**ENTRIES SHOWN:**
··········
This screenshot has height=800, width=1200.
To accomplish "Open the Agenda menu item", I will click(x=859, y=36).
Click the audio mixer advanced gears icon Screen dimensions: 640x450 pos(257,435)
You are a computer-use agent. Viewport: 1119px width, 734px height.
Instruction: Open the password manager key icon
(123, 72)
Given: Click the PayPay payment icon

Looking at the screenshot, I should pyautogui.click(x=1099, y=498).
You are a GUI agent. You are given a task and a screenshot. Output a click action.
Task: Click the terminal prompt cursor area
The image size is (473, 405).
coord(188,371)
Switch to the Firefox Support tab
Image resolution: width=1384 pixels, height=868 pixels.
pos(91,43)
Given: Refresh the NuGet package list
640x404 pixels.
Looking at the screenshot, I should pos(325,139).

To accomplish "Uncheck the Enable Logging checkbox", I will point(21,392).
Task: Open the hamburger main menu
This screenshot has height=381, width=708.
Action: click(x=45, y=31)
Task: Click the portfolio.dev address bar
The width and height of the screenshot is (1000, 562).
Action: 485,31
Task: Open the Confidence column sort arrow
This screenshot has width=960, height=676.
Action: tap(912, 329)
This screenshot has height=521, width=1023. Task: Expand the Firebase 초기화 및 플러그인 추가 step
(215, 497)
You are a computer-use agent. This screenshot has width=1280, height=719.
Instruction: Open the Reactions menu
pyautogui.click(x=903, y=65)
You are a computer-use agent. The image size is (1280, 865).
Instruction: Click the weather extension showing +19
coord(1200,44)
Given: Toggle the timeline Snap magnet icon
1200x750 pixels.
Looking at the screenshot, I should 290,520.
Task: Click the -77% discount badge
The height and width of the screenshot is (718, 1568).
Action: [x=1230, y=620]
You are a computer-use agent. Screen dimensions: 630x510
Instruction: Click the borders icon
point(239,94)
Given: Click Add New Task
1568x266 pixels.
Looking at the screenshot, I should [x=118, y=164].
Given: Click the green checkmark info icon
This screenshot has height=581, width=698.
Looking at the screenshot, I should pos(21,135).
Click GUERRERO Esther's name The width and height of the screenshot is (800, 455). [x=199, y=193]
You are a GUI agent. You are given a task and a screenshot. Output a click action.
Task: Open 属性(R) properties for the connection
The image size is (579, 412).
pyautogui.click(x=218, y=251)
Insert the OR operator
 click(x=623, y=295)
··········
**PROBLEM REQUIREMENTS:** Repeat every record exactly, so that nothing is lost or altered.

**RESULT:**
This screenshot has height=800, width=1200.
To accomplish "Open the Agenda menu item", I will click(x=859, y=36).
Click the audio mixer advanced gears icon Screen dimensions: 640x450 pos(257,435)
You are a computer-use agent. Viewport: 1119px width, 734px height.
Instruction: Open the password manager key icon
(123, 72)
Given: Click the PayPay payment icon

Looking at the screenshot, I should pyautogui.click(x=1099, y=498).
You are a GUI agent. You are given a task and a screenshot. Output a click action.
Task: Click the terminal prompt cursor area
The image size is (473, 405).
coord(188,371)
Switch to the Firefox Support tab
Image resolution: width=1384 pixels, height=868 pixels.
pos(91,43)
Given: Refresh the NuGet package list
640x404 pixels.
Looking at the screenshot, I should pos(325,139).

To accomplish "Uncheck the Enable Logging checkbox", I will point(21,392).
Task: Open the hamburger main menu
This screenshot has height=381, width=708.
Action: click(x=45, y=31)
Task: Click the portfolio.dev address bar
The width and height of the screenshot is (1000, 562).
Action: 485,31
Task: Open the Confidence column sort arrow
This screenshot has width=960, height=676.
Action: tap(912, 329)
This screenshot has height=521, width=1023. Task: Expand the Firebase 초기화 및 플러그인 추가 step
(215, 497)
You are a computer-use agent. This screenshot has width=1280, height=719.
Instruction: Open the Reactions menu
pyautogui.click(x=903, y=65)
You are a computer-use agent. The image size is (1280, 865).
Instruction: Click the weather extension showing +19
coord(1200,44)
Given: Toggle the timeline Snap magnet icon
1200x750 pixels.
Looking at the screenshot, I should 290,520.
Task: Click the -77% discount badge
The height and width of the screenshot is (718, 1568).
Action: [x=1230, y=620]
You are a computer-use agent. Screen dimensions: 630x510
Instruction: Click the borders icon
point(239,94)
Given: Click Add New Task
1568x266 pixels.
Looking at the screenshot, I should [x=118, y=164].
Given: Click the green checkmark info icon
This screenshot has height=581, width=698.
Looking at the screenshot, I should pos(21,135).
Click GUERRERO Esther's name The width and height of the screenshot is (800, 455). [x=199, y=193]
You are a GUI agent. You are given a task and a screenshot. Output a click action.
Task: Open 属性(R) properties for the connection
The image size is (579, 412).
pyautogui.click(x=218, y=251)
Insert the OR operator
 click(x=623, y=295)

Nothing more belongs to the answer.